# Activity
Would you return the lines from the one that contains "Open the Environment production dropdown" to the last line of the entries below, exactly and with nothing added?

Stored data
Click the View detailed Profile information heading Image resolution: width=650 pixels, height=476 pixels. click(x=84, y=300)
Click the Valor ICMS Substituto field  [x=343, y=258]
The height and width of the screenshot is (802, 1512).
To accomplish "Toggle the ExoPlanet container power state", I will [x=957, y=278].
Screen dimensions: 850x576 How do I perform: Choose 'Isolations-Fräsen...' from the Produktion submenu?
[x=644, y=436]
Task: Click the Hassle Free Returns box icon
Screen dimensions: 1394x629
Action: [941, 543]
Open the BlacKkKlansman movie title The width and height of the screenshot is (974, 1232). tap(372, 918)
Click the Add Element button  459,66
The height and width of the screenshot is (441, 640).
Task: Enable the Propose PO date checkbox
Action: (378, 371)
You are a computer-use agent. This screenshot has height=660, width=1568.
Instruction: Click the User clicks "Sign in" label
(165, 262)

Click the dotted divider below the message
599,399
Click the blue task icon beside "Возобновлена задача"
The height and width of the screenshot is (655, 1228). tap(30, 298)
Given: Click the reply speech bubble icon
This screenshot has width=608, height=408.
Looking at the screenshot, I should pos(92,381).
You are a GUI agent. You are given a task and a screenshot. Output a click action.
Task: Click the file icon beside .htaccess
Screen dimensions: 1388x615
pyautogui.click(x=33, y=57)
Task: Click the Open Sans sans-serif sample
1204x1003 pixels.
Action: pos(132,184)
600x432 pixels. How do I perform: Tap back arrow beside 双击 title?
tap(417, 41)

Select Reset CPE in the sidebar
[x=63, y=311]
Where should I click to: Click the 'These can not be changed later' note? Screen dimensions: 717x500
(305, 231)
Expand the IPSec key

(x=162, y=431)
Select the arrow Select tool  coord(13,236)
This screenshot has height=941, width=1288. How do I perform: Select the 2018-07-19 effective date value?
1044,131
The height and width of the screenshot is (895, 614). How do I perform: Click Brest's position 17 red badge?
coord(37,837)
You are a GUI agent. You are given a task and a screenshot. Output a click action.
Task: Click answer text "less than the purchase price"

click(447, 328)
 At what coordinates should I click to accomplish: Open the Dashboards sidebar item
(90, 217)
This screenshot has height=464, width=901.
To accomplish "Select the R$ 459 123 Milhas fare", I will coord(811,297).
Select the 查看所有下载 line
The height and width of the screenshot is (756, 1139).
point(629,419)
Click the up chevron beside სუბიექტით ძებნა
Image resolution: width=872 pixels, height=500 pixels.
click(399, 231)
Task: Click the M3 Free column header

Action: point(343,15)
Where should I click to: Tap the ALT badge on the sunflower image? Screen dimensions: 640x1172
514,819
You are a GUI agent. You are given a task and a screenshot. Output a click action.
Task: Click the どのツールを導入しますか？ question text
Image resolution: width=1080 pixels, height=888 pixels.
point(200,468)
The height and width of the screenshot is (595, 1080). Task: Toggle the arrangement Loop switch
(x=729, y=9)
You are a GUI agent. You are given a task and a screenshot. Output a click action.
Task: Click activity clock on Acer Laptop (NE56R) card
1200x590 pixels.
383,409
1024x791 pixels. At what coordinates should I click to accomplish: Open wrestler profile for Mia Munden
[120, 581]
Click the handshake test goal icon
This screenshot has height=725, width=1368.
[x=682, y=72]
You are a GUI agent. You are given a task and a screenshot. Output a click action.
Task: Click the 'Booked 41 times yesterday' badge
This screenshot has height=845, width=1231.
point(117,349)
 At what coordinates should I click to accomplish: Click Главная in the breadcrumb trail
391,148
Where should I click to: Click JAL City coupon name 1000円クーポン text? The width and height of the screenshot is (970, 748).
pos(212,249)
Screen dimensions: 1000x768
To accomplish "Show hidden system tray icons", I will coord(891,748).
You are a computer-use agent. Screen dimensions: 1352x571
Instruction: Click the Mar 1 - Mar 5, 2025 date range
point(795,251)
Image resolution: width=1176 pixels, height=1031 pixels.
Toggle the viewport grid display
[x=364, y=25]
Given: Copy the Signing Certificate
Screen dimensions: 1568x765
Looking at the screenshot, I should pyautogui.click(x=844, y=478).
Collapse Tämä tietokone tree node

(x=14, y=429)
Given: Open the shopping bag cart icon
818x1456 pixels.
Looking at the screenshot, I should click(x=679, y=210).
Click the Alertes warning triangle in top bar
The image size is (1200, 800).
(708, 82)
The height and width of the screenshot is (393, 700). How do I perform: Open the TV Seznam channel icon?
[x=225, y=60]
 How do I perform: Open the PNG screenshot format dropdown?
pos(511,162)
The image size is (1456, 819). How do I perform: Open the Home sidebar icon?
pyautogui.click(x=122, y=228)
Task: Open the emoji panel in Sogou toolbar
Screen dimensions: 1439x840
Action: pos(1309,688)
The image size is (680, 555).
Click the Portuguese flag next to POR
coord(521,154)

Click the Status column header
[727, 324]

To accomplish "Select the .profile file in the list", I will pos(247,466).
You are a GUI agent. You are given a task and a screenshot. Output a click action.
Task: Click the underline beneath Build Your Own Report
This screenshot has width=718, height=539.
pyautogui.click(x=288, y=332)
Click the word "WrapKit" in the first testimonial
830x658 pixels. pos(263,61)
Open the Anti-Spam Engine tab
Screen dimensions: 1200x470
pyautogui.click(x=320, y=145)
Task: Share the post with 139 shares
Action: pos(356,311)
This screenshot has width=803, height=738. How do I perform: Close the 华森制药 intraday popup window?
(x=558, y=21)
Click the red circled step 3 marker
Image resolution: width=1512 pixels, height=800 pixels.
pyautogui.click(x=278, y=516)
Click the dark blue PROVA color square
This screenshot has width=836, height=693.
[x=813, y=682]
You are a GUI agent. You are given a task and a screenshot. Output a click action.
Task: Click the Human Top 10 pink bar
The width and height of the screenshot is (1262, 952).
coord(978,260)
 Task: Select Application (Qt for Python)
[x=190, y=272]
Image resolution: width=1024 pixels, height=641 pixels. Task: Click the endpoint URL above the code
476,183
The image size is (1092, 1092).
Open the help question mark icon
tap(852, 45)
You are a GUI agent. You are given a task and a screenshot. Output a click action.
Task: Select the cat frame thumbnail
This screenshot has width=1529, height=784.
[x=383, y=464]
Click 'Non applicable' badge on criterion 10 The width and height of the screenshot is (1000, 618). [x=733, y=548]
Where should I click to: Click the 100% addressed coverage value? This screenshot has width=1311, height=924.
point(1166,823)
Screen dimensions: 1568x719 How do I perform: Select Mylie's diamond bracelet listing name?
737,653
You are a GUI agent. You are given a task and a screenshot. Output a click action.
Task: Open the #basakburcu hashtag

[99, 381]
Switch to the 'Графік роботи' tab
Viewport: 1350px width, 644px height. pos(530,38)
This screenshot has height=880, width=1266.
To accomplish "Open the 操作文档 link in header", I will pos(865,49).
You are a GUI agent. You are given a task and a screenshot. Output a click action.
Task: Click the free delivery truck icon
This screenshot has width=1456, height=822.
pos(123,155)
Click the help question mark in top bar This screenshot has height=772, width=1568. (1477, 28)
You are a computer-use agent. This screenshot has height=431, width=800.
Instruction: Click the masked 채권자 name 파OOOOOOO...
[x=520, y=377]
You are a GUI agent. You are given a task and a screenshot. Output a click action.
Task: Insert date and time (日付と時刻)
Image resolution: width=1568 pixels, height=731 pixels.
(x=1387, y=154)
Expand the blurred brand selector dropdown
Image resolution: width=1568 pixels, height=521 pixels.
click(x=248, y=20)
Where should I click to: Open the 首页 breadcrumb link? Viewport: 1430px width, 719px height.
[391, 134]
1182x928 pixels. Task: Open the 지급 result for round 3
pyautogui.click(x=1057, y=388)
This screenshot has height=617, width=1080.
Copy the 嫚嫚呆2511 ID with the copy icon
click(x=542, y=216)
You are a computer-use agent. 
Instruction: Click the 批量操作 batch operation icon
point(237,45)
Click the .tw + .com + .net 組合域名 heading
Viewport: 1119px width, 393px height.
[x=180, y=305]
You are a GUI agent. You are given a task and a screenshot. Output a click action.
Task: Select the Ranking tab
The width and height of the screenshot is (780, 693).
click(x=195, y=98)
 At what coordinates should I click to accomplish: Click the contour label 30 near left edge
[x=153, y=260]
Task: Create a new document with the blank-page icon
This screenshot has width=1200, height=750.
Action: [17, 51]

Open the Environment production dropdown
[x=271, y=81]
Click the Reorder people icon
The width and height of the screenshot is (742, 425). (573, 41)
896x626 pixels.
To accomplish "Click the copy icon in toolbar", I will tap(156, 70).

# Reply to the exercise
Open the Environment production dropdown
[x=271, y=81]
Click the Reorder people icon
The width and height of the screenshot is (742, 425). (573, 41)
896x626 pixels.
To accomplish "Click the copy icon in toolbar", I will tap(156, 70).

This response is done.